Second, NCTQ’s “methods,” “findings,” and “conclusions” are incomplete, pre-determined (NCTQ has a predictable “conclusion” that teacher education/certification is “bad”), and increasingly cloaked in an insincere context of diversity and equity (now teacher education/certification are not just “bad” but especially “bad” for minority candidates).

So the newest NCTQ report has been immediately and uncritically amplified by Education Week (who loves to take stands for “scientific” evidence while also reporting on “findings” and “reports” that cannot pass the lowest levels of expectations for scientific research).

There is great irony in this report and EdWeek’s coverage that includes two gems:

“The data was effectively useless,” said Kate Walsh, the president of NCTQ….

Said Walsh: “We do think that states ought to be asking some hard questions of institutions that have really low first-time pass rates. … We shouldn’t be afraid of this data. This data can help programs get better.”

First-Time Pass Rates on Teacher Licensure Exams Were Secret Until Now. See the Data

Walsh, in the first comment, is referring to data on passing rates on standardized testing, used for teacher licensure, but the irony is that she would be more accurate if she were referring to the NCTQ “report” itself.

The “report” admits that a number of states refused to cooperate (NCTQ has a long history of lies and manipulation to acquire “data” and many institutions and organizations have wisely stopped complying since the outcomes of NCTQ’s are predictable); therefore, this NCTQ “report” is similar to all their other “reports” in terms of incomplete data and slipshod methodology (a review of another NCTQ “report” by a colleague and me, for example, noted that NCTQ’s methodology wouldn’t be accepted in an undergraduate course, much less as credible scholarship to drive policy).

NCTQ and EdWeek, however, are typically not challenged since their claims and coverage fit a misleading narrative that the public and political leaders believe (again ironically in the absence of the data that Walsh claims “[w]e shouldn’t be afraid of”)—everything about U.S. public education, from teacher education to teacher quality, is total garbage.

NCTQ is a hack, agenda-driven think-tank, and EdWeek has eroded its journalistic credibility by embracing NCTQ’s “reports” when it serves their need for online traffic (see EdWeek’s obsession with the misleading “science of reading” movement where EdWeek shouts “science!” and cites NCTQ reports that fail the minimum requirements of scientific methodology).

This “report” on standardized testing in the teacher licensure process shouldn’t be viewed as in any way valuable for drawing conclusions about teacher education (teacher ed is a real problem that I have criticized extensively, but NCTQ hasn’t a clue what those problems are, and frankly, they don’t care) or for making policy.

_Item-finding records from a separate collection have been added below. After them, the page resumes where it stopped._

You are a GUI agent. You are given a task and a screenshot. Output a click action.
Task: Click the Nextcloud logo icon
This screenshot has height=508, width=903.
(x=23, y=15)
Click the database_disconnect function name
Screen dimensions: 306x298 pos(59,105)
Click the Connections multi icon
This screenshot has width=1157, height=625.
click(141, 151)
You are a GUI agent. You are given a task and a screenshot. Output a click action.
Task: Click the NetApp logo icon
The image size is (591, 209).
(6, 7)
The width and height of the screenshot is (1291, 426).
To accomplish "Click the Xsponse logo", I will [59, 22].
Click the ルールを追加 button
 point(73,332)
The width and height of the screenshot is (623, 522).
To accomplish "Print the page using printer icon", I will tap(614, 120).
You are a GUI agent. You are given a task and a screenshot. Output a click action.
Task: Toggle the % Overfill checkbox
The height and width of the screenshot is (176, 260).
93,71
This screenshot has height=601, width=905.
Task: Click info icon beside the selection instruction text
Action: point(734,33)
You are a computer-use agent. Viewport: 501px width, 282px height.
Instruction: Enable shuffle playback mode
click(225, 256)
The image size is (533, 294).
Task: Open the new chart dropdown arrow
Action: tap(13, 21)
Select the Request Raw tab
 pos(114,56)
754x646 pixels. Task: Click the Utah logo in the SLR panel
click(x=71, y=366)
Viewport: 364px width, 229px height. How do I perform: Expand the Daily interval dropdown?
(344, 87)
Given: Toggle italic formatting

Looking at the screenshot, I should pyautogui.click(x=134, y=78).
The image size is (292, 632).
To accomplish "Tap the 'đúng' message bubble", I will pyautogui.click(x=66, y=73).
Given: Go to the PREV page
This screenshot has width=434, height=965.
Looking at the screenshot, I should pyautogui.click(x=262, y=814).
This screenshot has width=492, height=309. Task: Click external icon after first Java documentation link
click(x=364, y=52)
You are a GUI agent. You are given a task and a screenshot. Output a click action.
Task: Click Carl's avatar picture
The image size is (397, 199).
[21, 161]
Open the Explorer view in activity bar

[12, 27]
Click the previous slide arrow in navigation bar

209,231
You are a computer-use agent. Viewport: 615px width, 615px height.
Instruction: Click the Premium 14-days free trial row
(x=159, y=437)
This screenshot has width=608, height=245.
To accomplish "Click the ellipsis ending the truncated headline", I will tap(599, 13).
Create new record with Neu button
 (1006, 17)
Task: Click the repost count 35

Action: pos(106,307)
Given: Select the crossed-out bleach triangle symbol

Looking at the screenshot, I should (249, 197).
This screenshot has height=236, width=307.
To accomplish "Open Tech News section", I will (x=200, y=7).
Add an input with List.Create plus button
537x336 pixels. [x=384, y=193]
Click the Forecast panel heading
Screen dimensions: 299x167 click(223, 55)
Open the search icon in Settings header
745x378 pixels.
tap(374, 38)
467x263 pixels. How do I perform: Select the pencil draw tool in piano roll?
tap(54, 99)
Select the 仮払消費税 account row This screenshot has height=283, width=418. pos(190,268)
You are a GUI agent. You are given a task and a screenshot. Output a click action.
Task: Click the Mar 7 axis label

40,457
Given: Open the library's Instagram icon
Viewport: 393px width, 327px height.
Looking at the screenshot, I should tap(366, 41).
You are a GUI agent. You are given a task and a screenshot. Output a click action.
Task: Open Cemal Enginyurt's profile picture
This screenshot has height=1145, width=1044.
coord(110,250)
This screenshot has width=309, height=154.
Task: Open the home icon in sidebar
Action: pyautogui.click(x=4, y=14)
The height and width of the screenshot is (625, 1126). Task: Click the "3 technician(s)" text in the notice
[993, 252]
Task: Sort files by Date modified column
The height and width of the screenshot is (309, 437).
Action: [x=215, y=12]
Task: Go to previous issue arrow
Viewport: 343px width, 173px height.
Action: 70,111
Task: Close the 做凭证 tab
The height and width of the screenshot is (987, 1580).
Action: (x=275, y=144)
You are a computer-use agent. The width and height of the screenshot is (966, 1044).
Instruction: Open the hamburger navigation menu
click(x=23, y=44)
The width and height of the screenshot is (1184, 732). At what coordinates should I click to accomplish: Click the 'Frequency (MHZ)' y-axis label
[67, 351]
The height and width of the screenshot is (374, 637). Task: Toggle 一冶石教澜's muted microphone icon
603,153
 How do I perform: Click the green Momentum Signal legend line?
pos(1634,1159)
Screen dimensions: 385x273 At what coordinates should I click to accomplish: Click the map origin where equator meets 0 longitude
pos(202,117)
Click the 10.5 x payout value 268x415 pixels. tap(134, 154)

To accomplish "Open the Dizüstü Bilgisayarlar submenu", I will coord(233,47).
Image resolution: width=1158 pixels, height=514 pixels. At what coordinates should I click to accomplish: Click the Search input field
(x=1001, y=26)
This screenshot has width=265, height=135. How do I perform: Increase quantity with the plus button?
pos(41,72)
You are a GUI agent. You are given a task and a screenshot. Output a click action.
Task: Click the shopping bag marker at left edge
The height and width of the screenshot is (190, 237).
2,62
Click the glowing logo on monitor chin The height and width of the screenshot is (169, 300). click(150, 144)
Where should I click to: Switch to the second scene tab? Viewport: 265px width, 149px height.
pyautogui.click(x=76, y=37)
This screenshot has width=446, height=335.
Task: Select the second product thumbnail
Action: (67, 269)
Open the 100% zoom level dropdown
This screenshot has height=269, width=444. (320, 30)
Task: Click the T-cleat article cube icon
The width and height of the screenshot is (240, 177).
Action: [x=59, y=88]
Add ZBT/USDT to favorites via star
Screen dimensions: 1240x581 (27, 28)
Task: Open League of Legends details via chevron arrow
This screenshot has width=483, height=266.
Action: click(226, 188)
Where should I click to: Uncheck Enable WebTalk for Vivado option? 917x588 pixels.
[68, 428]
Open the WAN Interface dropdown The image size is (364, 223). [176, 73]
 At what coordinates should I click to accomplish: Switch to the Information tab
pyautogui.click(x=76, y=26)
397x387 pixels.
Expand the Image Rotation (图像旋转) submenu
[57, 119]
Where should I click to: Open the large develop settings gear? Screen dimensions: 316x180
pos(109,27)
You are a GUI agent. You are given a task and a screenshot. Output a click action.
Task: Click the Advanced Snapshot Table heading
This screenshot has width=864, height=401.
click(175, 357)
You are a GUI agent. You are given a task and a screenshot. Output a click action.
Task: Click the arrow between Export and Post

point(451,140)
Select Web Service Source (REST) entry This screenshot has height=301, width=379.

However, what is interesting to notice is that NCTQ has chosen to use a shoddy analysis of previously hidden data on standardized testing to (once again) damn teacher education and traditional certification (both of which actually do deserve criticism and re-evaluation) even though there is another position one could take when analyzing (more rigorously and using a more robust methodology and the peer-review process) this data.

What if the problem with passing rates is not the quality of teacher education, but the inherent inequity built into standardized testing throughout the entire system of formal education?

Across the educational landscape—from NAEP to state-based accountability testing to the SAT and ACT to teacher licensure exams—standardized testing remains deeply inequitable, mostly correlated with socio-economic status, race, and gender in ways that perpetuate inequity.

In the very recent past, NCTQ was fully on board with the value-added method (VAM) for determining teacher quality, recall, and that movement eventually fell apart under its own weight since narrow forms of measurement, standardized testing, are actually a lousy way to understand teaching and learning.

If we take Walsh seriously about data (and we shouldn’t), here is a simple principle of gathering and understanding data—one data point (a standardized test score) will never be as powerful of valuable (valid/reliable) as multiple data points:

“Multiple data sources give us the best understanding of something,” said Petchauer, who was not involved in NCTQ’s report. “I get worried when a single high-stakes standardized test can trump other indicators of what a teacher knows and is able to do.”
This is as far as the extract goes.